Avrupa, mali yardımdan askeri teçhizat ve eğitim programlarına kadar Ukrayna'ya önemli miktarda kaynak aktarmıştır. Biden’ın Savunma Bakanı Lloyd Austin'e göre, Ukrayna’ya 57 milyar doları Avrupa’dan olmak üzere 119 milyar dolar verilmiştir. Almanya Dışişleri Bakanı Annalena Baerbock, birçok sosyal projelerinden ve altyapı modernizasyonuna ayrılan bütçelerinden kesinti yapıldığını ve toplam 37 milyar avronun Ukrayna’ya tahsis edildiğini söylemiştir. Savaşı desteklemek için birçok Avrupa ülkesi silah stoklarını ve kamu finansmanlarını tüketmiştir.

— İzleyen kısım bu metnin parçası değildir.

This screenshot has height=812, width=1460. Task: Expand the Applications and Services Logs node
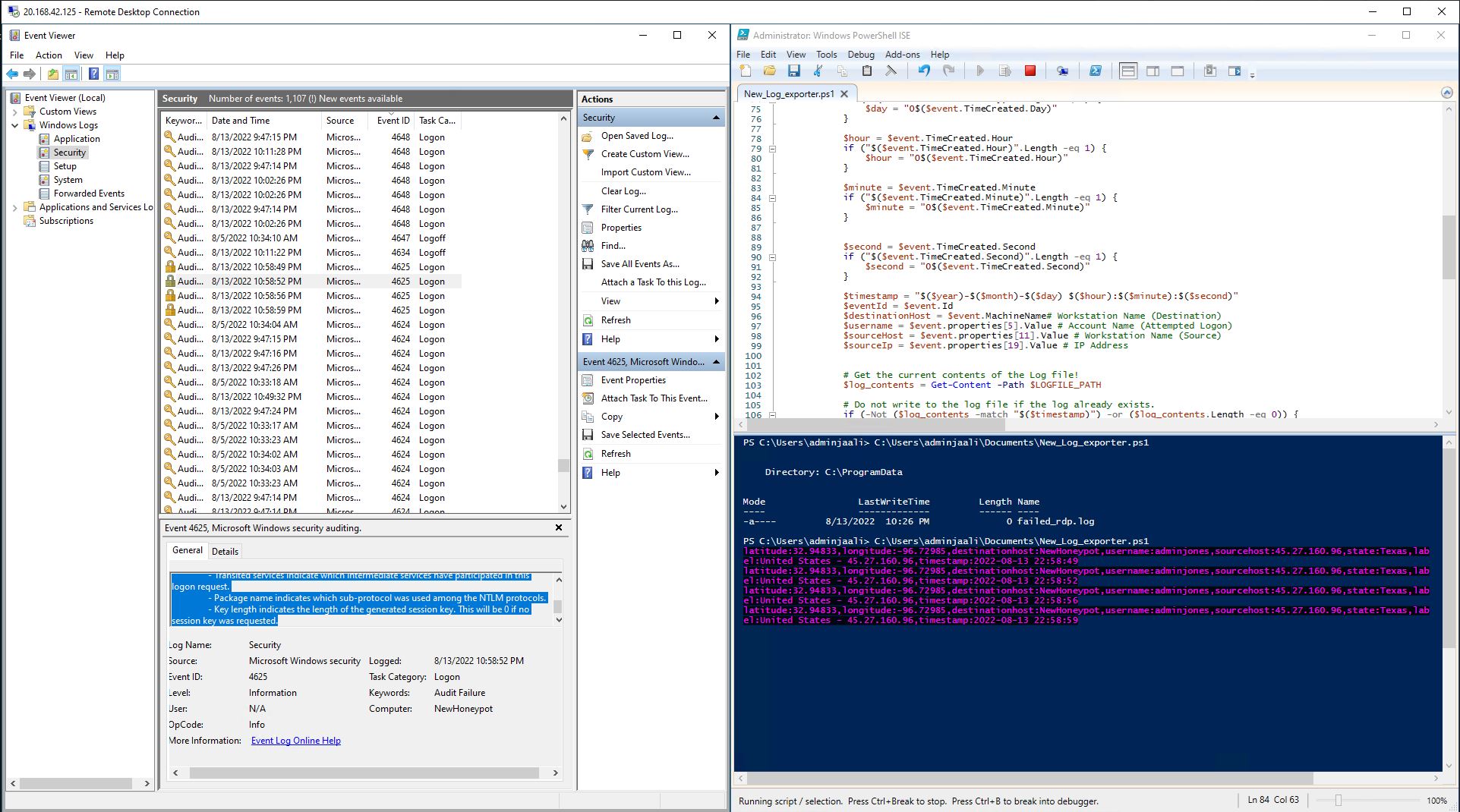click(x=15, y=206)
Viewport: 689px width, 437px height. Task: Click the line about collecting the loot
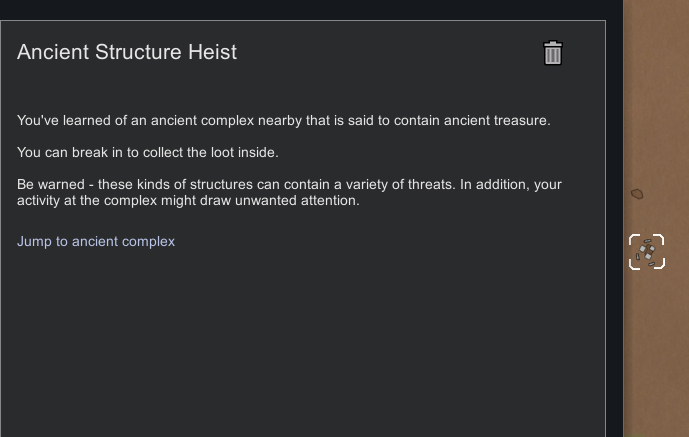(147, 153)
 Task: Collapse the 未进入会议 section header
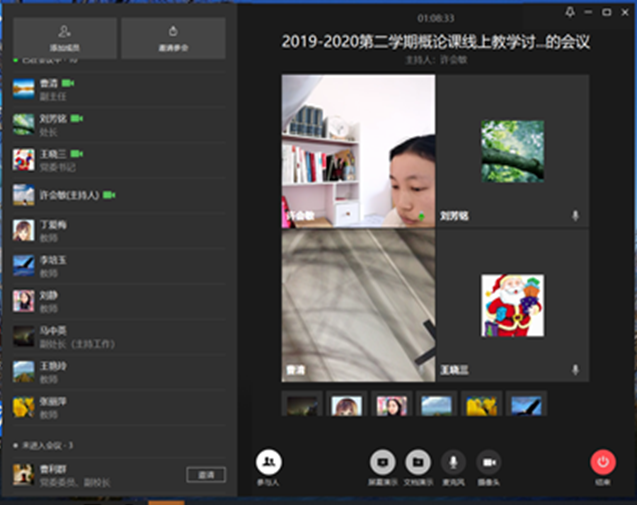[x=14, y=444]
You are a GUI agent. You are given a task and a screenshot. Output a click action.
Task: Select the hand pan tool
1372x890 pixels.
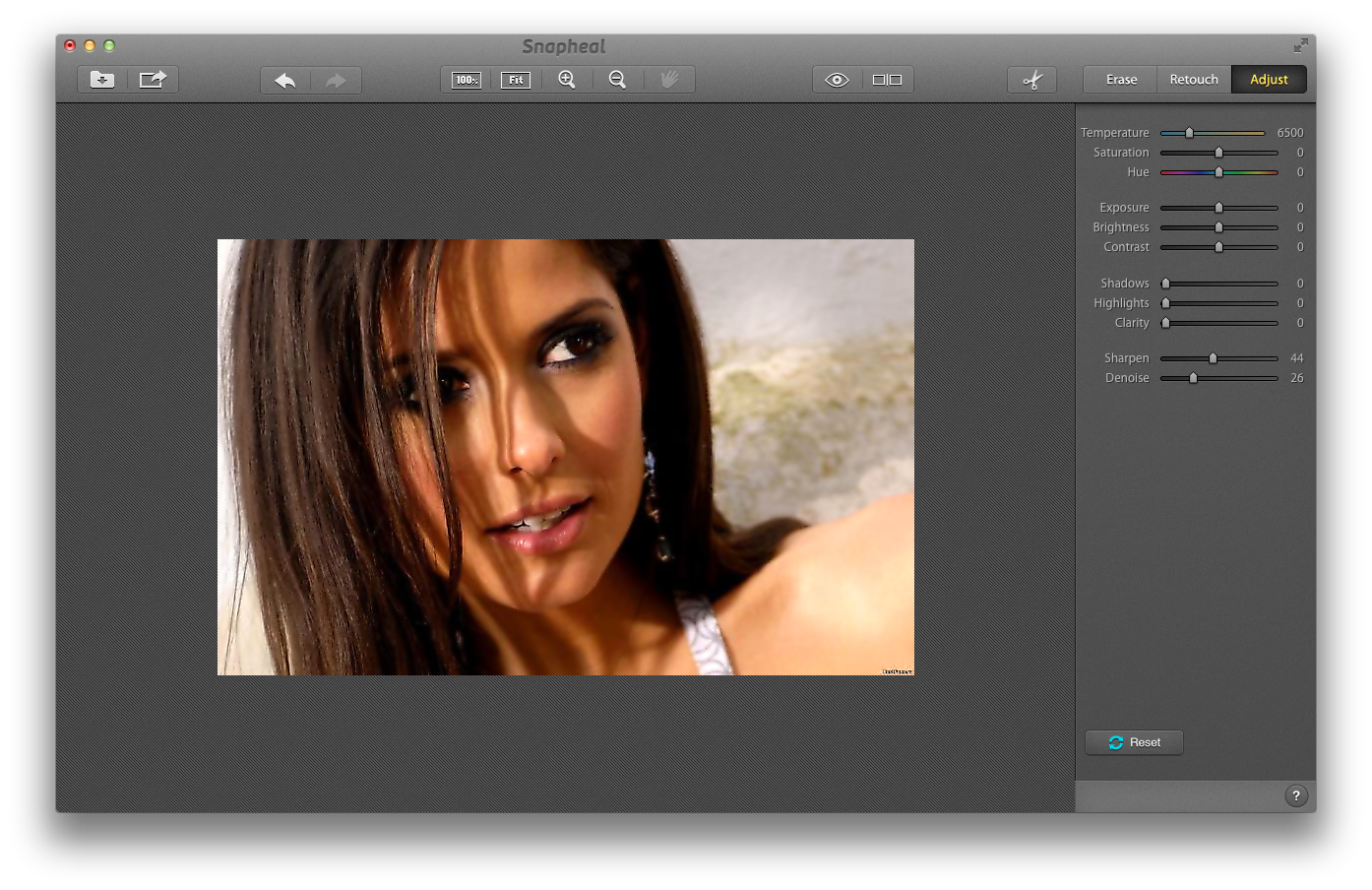669,80
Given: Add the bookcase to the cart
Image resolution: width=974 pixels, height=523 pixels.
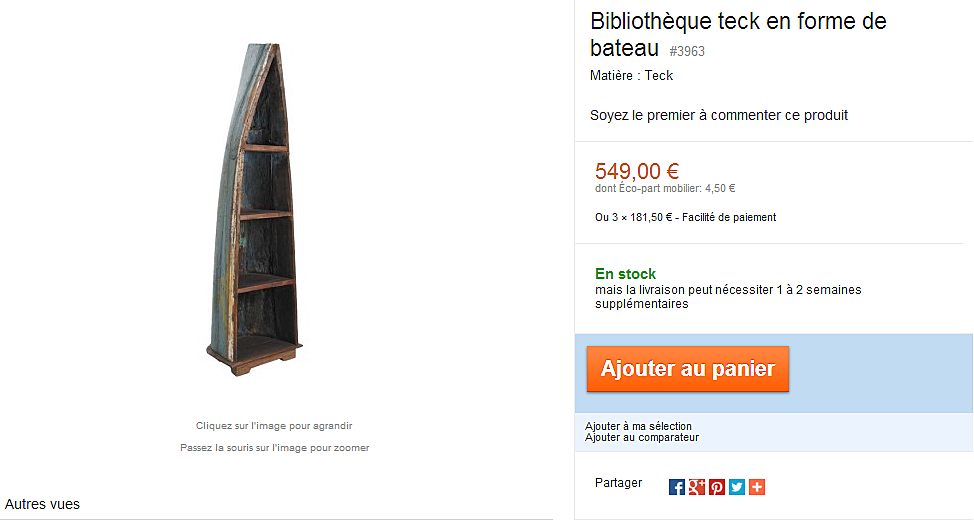Looking at the screenshot, I should (x=688, y=369).
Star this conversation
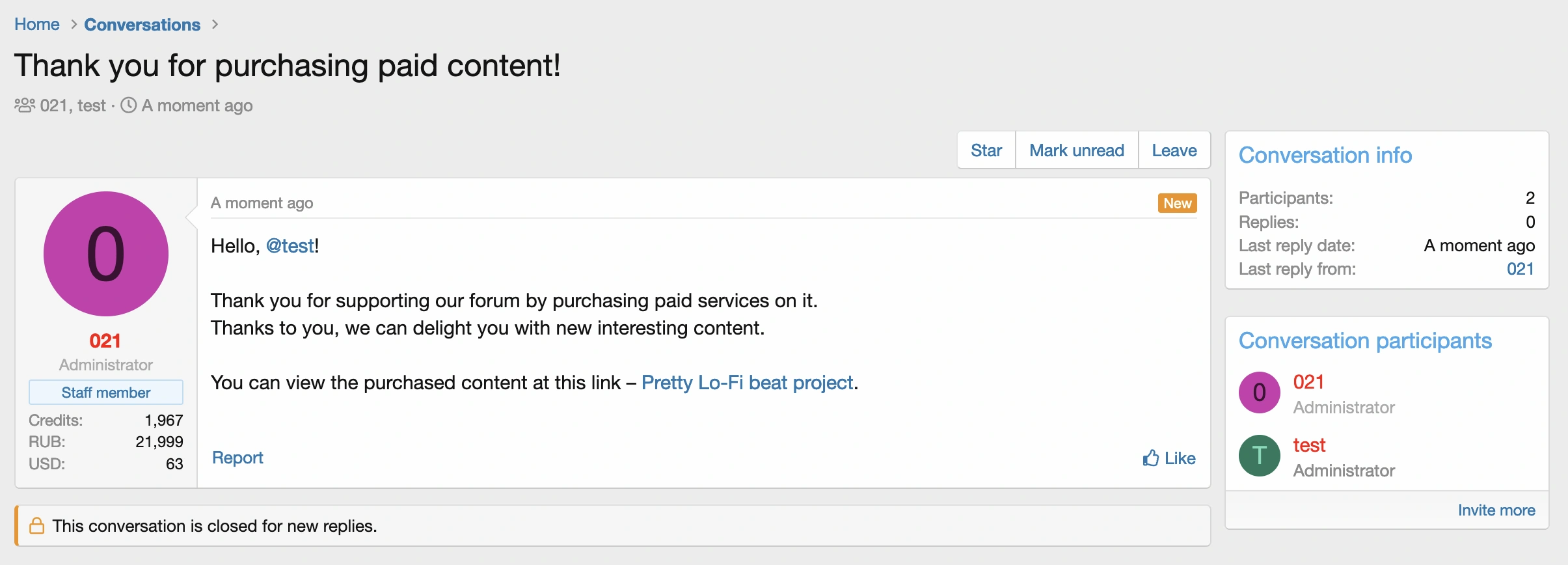 986,150
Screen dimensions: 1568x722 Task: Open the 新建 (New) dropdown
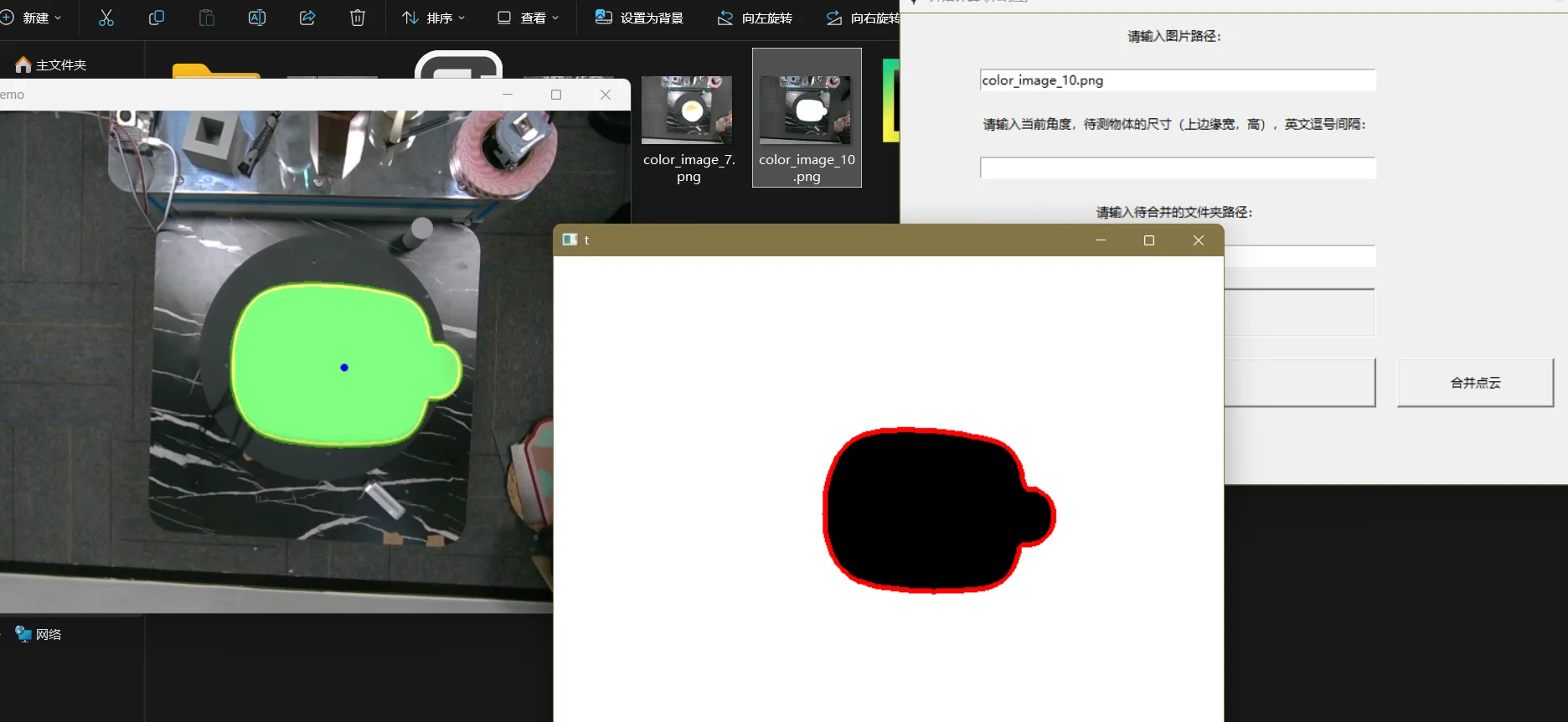click(x=32, y=18)
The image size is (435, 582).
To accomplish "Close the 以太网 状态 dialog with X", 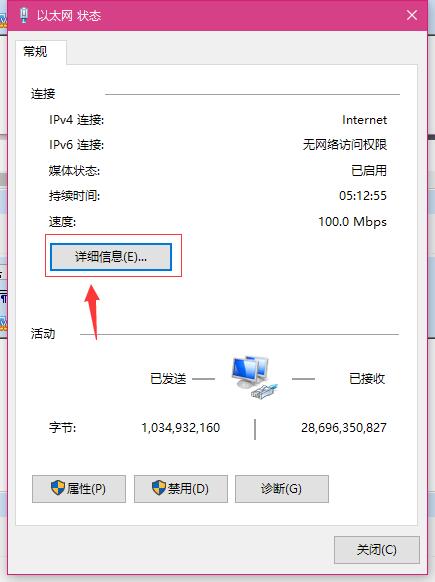I will click(412, 15).
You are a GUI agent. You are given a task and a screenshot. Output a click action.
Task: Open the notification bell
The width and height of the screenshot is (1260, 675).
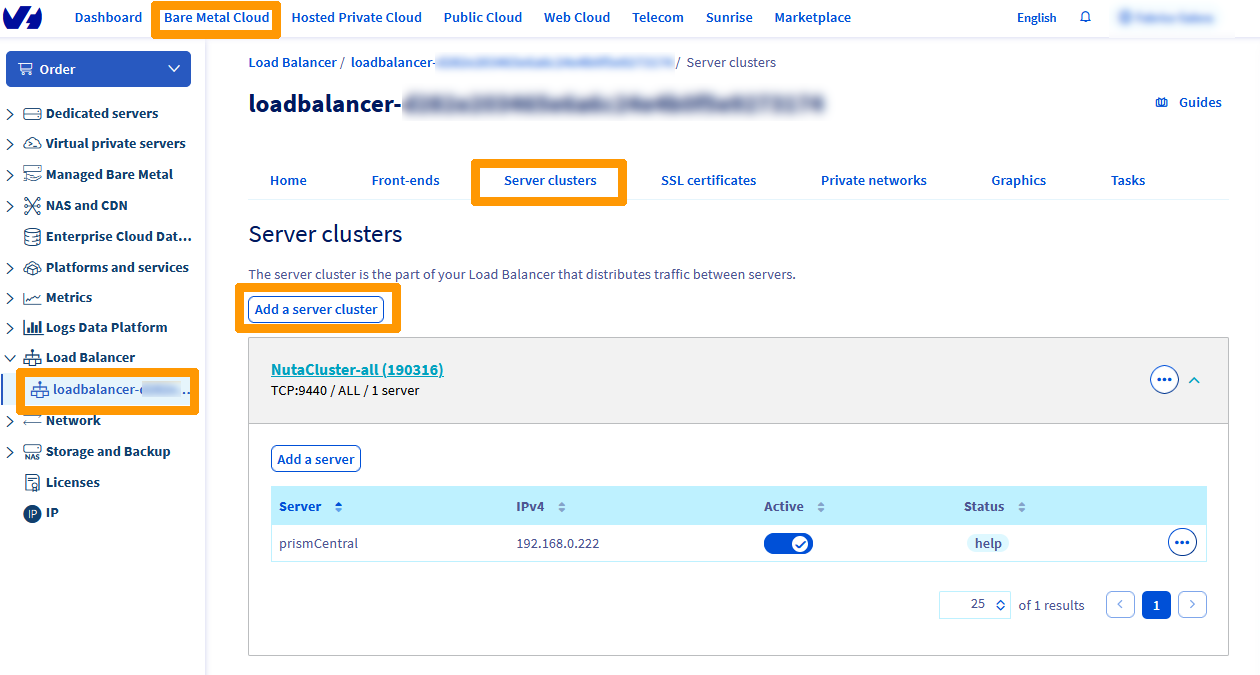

UKRAYNA’YI BIRAK KENDİ DERDİNE BAK
Hem kendi sınırları içinde hem de küresel ölçekte güvenilirliğini kaybetme tehlikesiyle karşı karşıya olan Avrupalı liderler bu gelişmeler karşısında çaresiz bir şekilde Zelenskiy’e umut vermeye çalışan açıklamalarda bulundular. Fransa Cumhurbaşkanı Emmanuel Macron yaptığı açıklamada Zelensky'ye Rusya ile “sağlam ve kalıcı bir barış için görüşmelere öncülük edebilecek tek tarafın Ukraynalılar olduğu” konusunda güvence verdiğini söyledi. Almanya Başbakanı Scholz aynı doğrultuda açıklamada bulunurken, Baltık ve İskandinav ülkelerinin liderleri “Ukrayna'ya tam ve kesin destek” sözü vererek “Ukrayna ve Avrupa, adil ve kalıcı bir barışa ulaşmayı amaçlayan her türlü müzakereye dahil olmalıdır.” dediler. İngiltere Başbakanı Keir Starmer Avrupa'ya Ukrayna'da Rusya'ya karşı “çabalarını iki katına çıkarma” çağrısında bulundu. Avrupa Konseyi Başkanı Antonio Costa da “Ukrayna egemen bir devlettir. Dolayısıyla Ukrayna'da barış için Ukrayna'nın dahil olmadığı hiçbir müzakere yapılamaz… Ukrayna ile barış müzakereleri aynı zamanda Avrupa'da güvenlik müzakerelerini de içeriyor. Ve Avrupa Birliği olmadan Avrupa'da güvenlik tartışması yapılamaz.” dedi.
Diğer taraftan Zelenskiy bugünden boyun eğmiş durumda, “ABD olmadan güvenlik garantileri Ukrayna için yeterli değil.” açıklamasında bulundu. Haksız da değil. Bizzat AB kendi güvenliği için ABD’ye bağımlı durumdadır.